# Assignment
Output only the span of lines that begins at the line containing "Click the 04.09.25" and ends at the last line of the data, both included, exactly as they appear.

### Input for this task

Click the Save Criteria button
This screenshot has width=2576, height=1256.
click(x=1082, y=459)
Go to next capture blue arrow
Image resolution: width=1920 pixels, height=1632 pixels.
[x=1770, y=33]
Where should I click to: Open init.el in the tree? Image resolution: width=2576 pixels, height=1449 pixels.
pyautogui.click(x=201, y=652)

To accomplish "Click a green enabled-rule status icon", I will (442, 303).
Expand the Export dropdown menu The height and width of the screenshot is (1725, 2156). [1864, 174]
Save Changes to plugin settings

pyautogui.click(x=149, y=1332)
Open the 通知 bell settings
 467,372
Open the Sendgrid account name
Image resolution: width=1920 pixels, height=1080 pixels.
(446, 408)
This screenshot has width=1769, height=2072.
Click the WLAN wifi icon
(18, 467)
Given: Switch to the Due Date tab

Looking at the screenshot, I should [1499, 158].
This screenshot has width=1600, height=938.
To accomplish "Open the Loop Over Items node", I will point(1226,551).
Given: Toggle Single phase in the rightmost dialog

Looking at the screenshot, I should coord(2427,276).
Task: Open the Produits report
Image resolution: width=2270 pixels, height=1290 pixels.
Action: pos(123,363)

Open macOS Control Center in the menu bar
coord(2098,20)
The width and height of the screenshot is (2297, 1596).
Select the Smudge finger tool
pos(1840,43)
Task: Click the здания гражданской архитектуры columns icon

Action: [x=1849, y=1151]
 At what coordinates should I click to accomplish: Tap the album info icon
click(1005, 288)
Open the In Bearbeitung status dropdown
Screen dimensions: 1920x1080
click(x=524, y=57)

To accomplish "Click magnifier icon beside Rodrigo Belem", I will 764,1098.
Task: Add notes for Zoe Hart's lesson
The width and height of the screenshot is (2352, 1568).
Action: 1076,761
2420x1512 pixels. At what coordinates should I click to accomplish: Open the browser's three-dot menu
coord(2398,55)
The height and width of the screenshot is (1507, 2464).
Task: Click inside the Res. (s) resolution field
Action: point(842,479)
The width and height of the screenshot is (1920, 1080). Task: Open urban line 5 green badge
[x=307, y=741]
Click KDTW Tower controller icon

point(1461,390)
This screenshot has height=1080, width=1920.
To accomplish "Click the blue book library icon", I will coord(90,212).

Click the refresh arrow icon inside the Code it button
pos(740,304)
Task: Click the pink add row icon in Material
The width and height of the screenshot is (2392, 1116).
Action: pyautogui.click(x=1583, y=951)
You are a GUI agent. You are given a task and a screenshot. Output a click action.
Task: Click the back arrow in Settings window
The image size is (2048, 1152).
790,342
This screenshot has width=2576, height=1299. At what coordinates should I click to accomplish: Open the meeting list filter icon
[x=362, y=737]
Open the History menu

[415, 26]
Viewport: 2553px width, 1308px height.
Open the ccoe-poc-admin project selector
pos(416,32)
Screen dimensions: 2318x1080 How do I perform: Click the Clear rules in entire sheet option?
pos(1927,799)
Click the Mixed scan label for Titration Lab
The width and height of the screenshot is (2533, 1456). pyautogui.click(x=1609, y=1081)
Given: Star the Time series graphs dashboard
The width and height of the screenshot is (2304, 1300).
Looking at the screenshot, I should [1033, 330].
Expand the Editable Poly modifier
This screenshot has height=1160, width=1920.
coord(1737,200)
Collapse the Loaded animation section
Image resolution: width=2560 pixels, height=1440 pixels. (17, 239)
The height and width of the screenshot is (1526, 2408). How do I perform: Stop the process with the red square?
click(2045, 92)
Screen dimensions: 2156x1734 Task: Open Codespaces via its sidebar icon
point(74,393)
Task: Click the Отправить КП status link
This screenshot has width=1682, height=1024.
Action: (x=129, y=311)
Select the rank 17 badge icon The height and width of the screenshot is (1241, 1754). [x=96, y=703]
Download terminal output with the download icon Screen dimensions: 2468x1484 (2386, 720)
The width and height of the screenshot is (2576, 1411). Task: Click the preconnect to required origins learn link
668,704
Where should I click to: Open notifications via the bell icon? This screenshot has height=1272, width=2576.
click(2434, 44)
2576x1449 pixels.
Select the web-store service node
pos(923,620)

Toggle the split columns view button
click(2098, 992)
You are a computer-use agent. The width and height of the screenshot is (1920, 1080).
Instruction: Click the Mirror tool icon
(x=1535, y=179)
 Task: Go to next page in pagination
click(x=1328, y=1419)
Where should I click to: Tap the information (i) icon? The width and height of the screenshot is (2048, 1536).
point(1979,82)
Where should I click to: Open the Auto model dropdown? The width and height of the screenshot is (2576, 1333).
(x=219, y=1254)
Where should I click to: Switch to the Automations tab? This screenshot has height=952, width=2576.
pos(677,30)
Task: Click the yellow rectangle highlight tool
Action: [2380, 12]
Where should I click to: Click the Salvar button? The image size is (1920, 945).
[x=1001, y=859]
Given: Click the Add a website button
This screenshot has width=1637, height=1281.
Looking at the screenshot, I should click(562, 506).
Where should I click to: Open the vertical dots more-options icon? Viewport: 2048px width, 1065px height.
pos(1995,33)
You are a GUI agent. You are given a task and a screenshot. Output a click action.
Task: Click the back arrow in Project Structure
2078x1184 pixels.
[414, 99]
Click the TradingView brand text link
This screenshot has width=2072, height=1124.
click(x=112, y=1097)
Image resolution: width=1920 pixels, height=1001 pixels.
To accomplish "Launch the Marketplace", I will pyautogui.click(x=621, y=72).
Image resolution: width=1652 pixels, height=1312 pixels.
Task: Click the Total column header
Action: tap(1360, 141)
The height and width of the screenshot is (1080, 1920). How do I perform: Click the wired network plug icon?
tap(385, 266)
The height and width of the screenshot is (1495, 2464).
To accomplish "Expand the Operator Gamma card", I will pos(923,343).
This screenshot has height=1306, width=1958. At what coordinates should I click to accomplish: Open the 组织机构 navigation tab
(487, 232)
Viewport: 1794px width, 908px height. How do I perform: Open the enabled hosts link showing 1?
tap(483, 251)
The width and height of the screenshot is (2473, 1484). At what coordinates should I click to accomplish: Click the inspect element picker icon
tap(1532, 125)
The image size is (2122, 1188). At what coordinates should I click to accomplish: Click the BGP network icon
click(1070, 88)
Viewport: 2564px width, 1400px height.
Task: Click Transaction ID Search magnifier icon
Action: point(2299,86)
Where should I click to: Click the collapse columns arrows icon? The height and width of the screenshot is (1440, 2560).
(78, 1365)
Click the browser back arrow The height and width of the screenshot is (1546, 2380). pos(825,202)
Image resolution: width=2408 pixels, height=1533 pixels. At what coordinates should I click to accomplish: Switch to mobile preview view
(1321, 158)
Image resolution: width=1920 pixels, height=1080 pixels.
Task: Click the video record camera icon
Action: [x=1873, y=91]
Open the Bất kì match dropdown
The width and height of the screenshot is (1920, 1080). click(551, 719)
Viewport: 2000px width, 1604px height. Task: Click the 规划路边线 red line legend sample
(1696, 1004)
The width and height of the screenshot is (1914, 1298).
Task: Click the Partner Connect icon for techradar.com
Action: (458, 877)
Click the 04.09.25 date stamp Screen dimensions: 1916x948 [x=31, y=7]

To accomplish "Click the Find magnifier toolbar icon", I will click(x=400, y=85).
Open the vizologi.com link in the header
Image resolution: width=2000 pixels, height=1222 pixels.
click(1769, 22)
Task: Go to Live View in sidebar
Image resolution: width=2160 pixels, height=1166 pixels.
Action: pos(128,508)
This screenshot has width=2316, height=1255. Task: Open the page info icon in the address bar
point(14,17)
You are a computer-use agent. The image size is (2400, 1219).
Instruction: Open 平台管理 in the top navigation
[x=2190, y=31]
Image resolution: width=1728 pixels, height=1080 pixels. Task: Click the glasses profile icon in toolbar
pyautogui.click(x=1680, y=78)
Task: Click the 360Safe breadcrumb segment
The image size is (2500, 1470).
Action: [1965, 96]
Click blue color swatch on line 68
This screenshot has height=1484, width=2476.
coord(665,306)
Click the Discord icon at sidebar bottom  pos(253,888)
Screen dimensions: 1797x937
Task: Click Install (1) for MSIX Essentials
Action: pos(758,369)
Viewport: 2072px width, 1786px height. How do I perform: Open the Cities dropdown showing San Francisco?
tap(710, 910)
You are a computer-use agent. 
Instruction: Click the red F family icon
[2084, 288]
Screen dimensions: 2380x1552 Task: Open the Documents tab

######

# Result for this task
Click the 04.09.25 date stamp Screen dimensions: 1916x948 [x=31, y=7]

To accomplish "Click the Find magnifier toolbar icon", I will click(x=400, y=85).
Open the vizologi.com link in the header
Image resolution: width=2000 pixels, height=1222 pixels.
click(1769, 22)
Task: Go to Live View in sidebar
Image resolution: width=2160 pixels, height=1166 pixels.
Action: pos(128,508)
This screenshot has width=2316, height=1255. Task: Open the page info icon in the address bar
point(14,17)
You are a computer-use agent. The image size is (2400, 1219).
Instruction: Open 平台管理 in the top navigation
[x=2190, y=31]
Image resolution: width=1728 pixels, height=1080 pixels. Task: Click the glasses profile icon in toolbar
pyautogui.click(x=1680, y=78)
Task: Click the 360Safe breadcrumb segment
The image size is (2500, 1470).
Action: [1965, 96]
Click blue color swatch on line 68
This screenshot has height=1484, width=2476.
coord(665,306)
Click the Discord icon at sidebar bottom  pos(253,888)
Screen dimensions: 1797x937
Task: Click Install (1) for MSIX Essentials
Action: pos(758,369)
Viewport: 2072px width, 1786px height. How do I perform: Open the Cities dropdown showing San Francisco?
tap(710, 910)
You are a computer-use agent. 
Instruction: Click the red F family icon
[2084, 288]
Screen dimensions: 2380x1552 Task: Open the Documents tab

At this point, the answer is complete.